Actually you have misunderstood my comments. I'm reporting what people have said to me on the doorsteps - not what I believe! Of course you are right that there is a myth that immigrants jump the housing queue. But it’s a myth that a lot of people believe.

It would be particularly strange of me to pander to these beliefs rather than challenge them when my family includes immigrants living in council housing.

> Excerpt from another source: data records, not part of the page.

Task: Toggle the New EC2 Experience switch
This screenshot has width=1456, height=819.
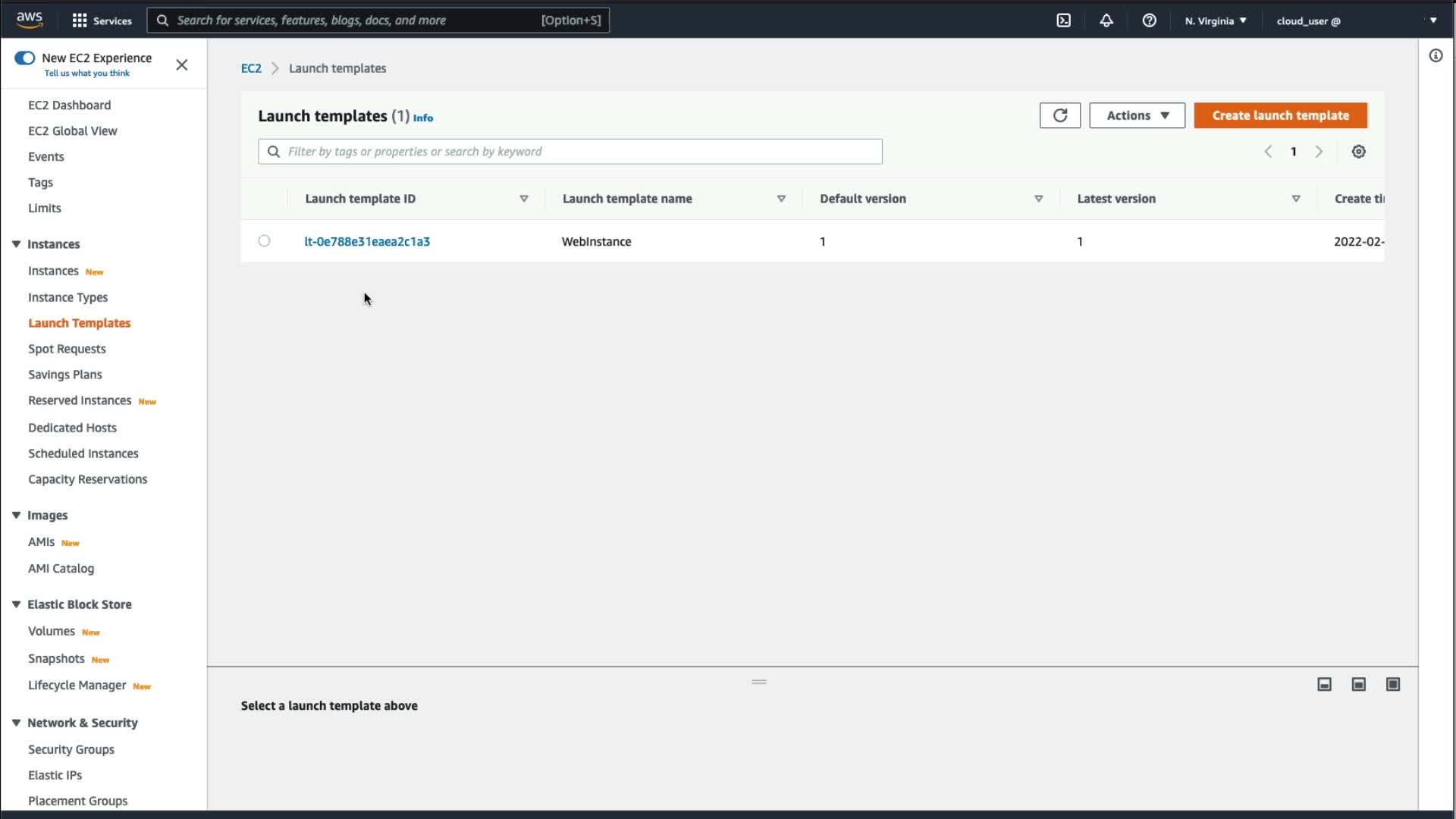Action: [25, 58]
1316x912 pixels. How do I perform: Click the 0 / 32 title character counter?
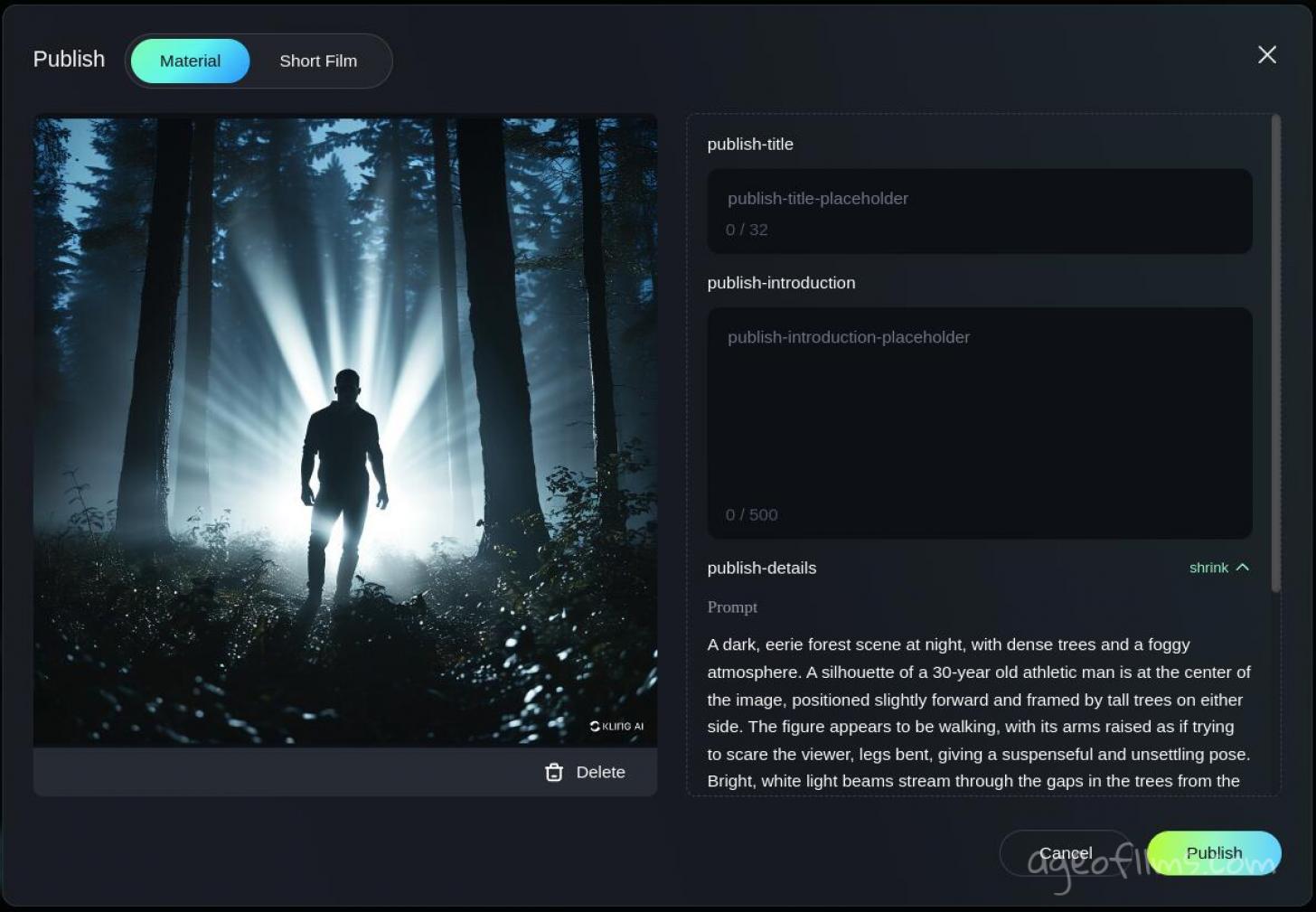[747, 230]
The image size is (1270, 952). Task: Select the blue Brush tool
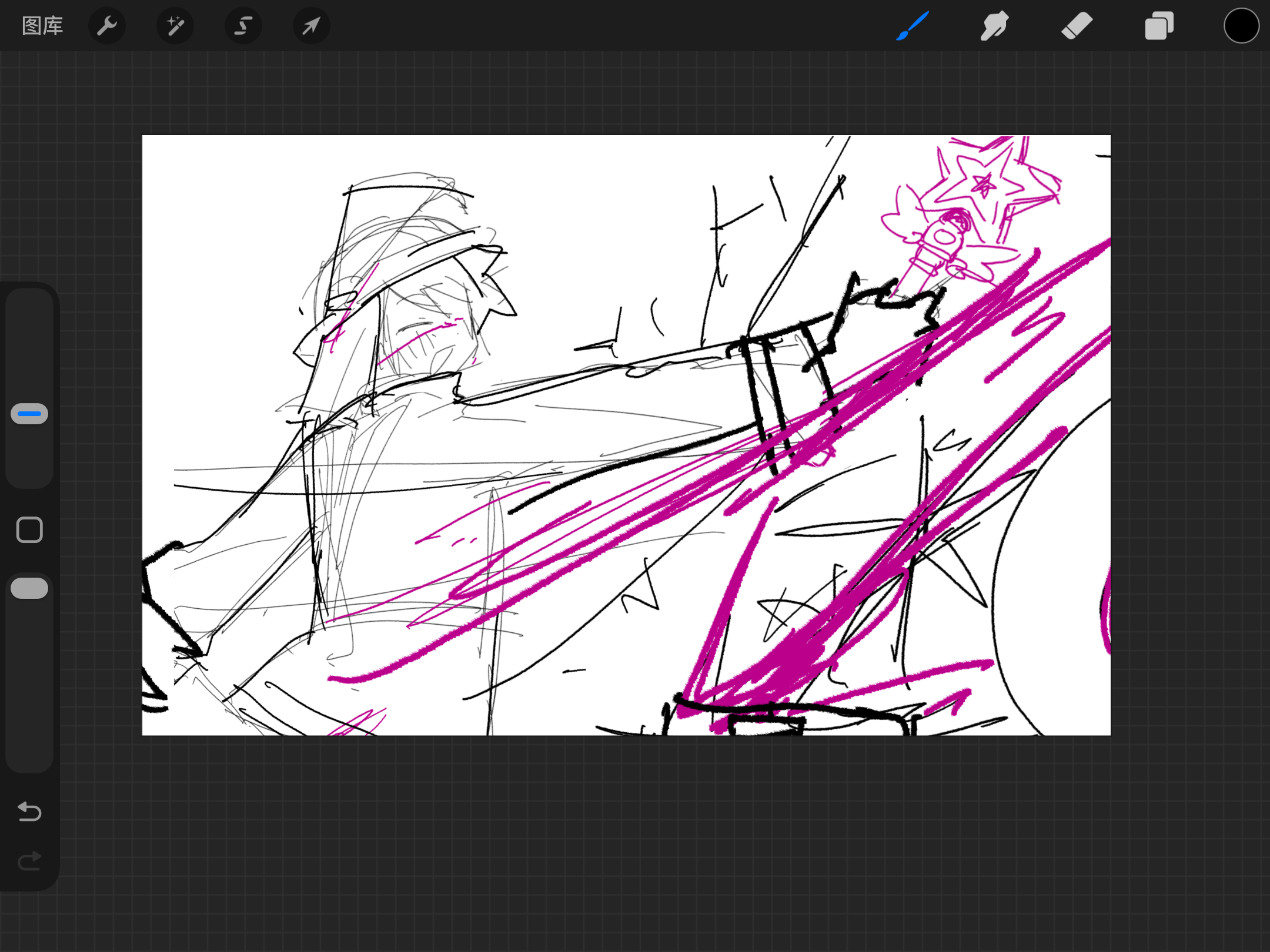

Since a lot of my potential constituents ask me for an opinion on immigration I’ve published my views on my blog here:
http://tamora4deptford.blogspot.com/2010/04/lib-dem-policy-on-immigration.html

Tam Langley

Transpontine said...

Fair enough, I will link to your statement which does seem to be at odds with the tone of the BBC article.

Raven said...

Good post. Something that definitely needed to be picked up on.

A said...

It's good to see TL clarify, though it does smack of your 'rowing back' prediction, Transpontine. TL - through her spokesperson? - doesn't say what else she said to the BBC journalist, or whether in the interview she did seek to challenge the 'jumping the queue myth'. If she did, is she angry with the journalist for leaving it out and making her look like a racist? At the moment this has a rather cynical smell to it; it would be good to get a clarification about whether she thinks she was edited down by the BBC.

Gibbons said...

At the hustings the conservative candidate also supported the amnesty (pretty sure they all did tbh though Joan Ruddock pointed out that Labour had already effectively held a number of amnesties?), and regarding the lack of English, it was just illustrating a (presumably party) policy that would see English lessons provided to all new arrivals. I can see how it may come accross in print, but that was not how she came accross in person at all (or Tam for that matter).

Sue said...

Thanks for this post, I was also horrified when I read that article. I'm glad that Tamora has clarified her position now - either she was well and trully stitched up by that journalist or she didn't choose her words at all wisely. It's lack of social rent housing, not immigration that is the big concern for many in the constituency.